Reconstruyo, ahora, a pocos días de cumplir sesenta años, desde una oscura sala del pabellón de enfermos mentales crónicos, los pormenores que engendraron mi pesadilla. No está de más aclarar que la versión que tiene el lector en sus manos, aunque narrada en primera persona, es en realidad la obra de uno de esos anónimos escritores que pululan en la actualidad y que, por unas cuantas monedas, le venden su alma a cualquier pobre diablo que quiera pavonearse de sus amoríos con la mafia o ventilar en público algún oprobioso cautiverio en El Cañón de las Hermosas.

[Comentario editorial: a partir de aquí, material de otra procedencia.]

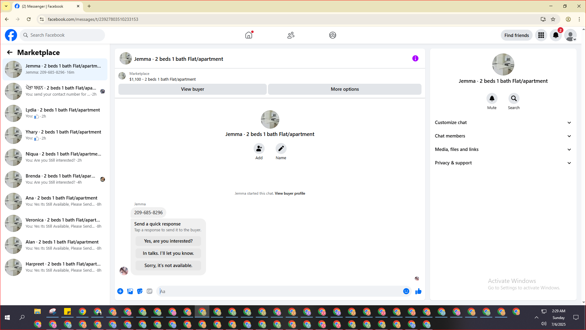Open the sticker chooser icon
Viewport: 586px width, 330px height.
140,291
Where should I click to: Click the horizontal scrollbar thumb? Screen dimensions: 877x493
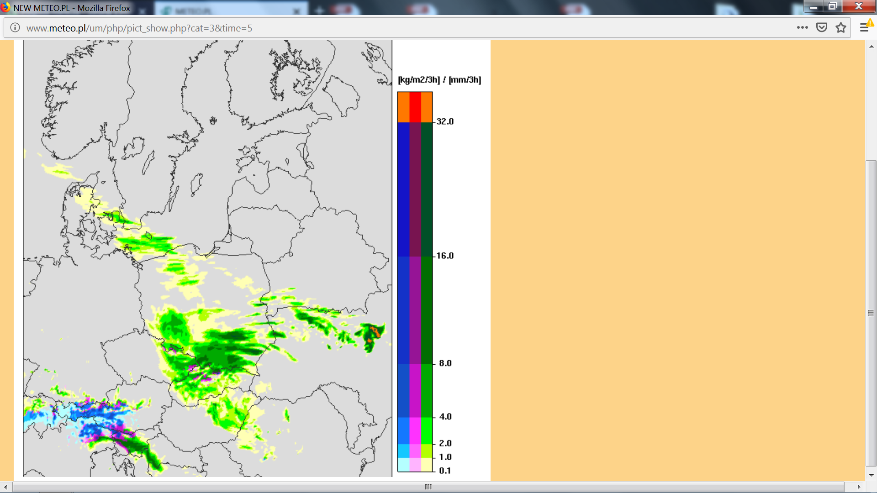[x=428, y=487]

Aclarado lo anterior, comenzaré por decir que mi nombre no reviste la más mínima importancia. Aborrezco, por lo demás, la práctica muy extendida en las barriadas de mi provincia de bautizar a sus pobres vástagos con los nombres compuestos de una recua de malnacidos extranjeros a quienes confieren, con una candidez infinita, el título nobiliario de «celebridades». Costumbre abominable que solo ha servido para llenar las páginas judiciales y la crónica roja de las más pintorescas formas y apelativos del malevaje. Así, han proliferado gatilleros tan distinguidos como mi parcero Edymerck Gastelbondo o fleteros de tanta alcurnia y prosapia como Kissinger Cuadrado.

Diré, eso sí, que no pretendo comprensión, mucho menos absolución, total, el tinterillo de oficio que me asignaron no tuvo mayores tropiezos para conseguir que se me declarara inimputable. Palabreja esta que tiene cierto dejo de arrabal, pero que en plata blanca significa simplemente que puedo hacer lo que me plazca, pues estoy por encima de la ley y de la justicia de los hombres, lo cual, en realidad, no supone ninguna ventaja ni marca ninguna diferencia, porque todo el mundo sabe que en este país hay más delincuentes en la Corte Suprema que en La picota.

Lo que mueve mi confesión, entonces, no es el arrepentimiento, tampoco esa farsa mediática que ahora llaman «reparación». Lo que hice es irremediable, eso lo saben mejor que nadie mis víctimas. No cometeré la cursilería ramplona de decir que mi intención es dar a conocer esta historia para que la ignominia no se repita. La gente de mi calaña, como ya lo expresé, ha encontrado siempre buenos argumentos para justificar la perversión, y los seguirá encontrando, no importa cuántas loables moralejas pretendan inculcar en la escuela esa peste despreciable que son los profesores de literatura.

Digamos, por comodidad, que me mueve cierta forma de la vanidad, una más pura, más auténtica. La posibilidad de ser un dios mientras dura lo narrado, de controlar el destino de mis criaturas, de pasear por el cielo mientras me aguarda el abismo.